Grant Morrison: The Flash is the only one left that I would still do. If I'm gonna do the Flash, I want to do it as a science-fiction story like The Incredible Shrinking Man or Stephen King's Thinner, or The Fly, where you basically take a scientist and then subject him to a very simple equation. For Barry Allen, he'd just be getting faster and faster and faster -- and what would that mean? Because somewhere up there is the speed of light, and when you hit the speed of light, basically all time stops and it's the end. That's the limit. So we're watching this guy progress through it, faster and faster. By the end of Act 1, his clothes are burning off every time he moves, so he has to build himself a suit, and then he paints the suit red like a Ferrari and is just speeding around like he's on coke all the time! I want to do that as a sci-fi story, but out of it comes the familiar image of the Flash. I think that'd be totally different, just taking it from a different angle.

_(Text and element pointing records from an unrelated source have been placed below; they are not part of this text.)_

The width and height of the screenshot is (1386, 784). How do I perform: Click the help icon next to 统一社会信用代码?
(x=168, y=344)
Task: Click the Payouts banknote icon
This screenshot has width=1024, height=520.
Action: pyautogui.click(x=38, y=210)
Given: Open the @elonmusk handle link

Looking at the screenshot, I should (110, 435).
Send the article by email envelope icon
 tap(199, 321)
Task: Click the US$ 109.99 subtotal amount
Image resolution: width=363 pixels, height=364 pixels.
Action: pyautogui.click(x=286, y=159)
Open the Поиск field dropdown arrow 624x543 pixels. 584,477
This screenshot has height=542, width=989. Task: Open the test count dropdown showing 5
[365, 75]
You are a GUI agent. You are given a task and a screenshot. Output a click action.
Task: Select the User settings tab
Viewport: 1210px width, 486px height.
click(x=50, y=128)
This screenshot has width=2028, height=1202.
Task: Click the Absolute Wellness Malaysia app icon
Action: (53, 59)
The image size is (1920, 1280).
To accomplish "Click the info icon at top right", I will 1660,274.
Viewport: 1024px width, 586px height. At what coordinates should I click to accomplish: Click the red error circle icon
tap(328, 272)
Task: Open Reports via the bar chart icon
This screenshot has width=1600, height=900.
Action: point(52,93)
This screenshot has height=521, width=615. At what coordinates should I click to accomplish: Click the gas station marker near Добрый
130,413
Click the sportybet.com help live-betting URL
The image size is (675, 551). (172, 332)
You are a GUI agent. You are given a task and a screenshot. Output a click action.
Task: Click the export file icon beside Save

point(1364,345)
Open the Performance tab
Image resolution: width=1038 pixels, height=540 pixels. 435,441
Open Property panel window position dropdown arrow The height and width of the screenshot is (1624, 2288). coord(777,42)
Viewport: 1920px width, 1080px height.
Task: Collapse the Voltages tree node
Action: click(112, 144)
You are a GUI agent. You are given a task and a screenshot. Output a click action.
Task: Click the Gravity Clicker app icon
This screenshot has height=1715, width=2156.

Whatever happened to the rumored Rogue Trooper script you were developing with Sam Worthington’s film production company?

Well, the way I wanted to do it was different than the way they wanted to do it. It’s one of those things that’s bubbling over there on the fringes, I don’t know if it’ll happen though.

Any other screenplays you’re working on right now?

Yeah, but I can’t talk about that. There’s a TV thing I’m doing right now and a movie thing, too, but I’ve signed NDAs so I can’t say anything.

Lastly, when’s MorrisonCon 2 going to happen?

It’s never gonna happen. We wanted that to be a complete one-off unique in space-time. Never again.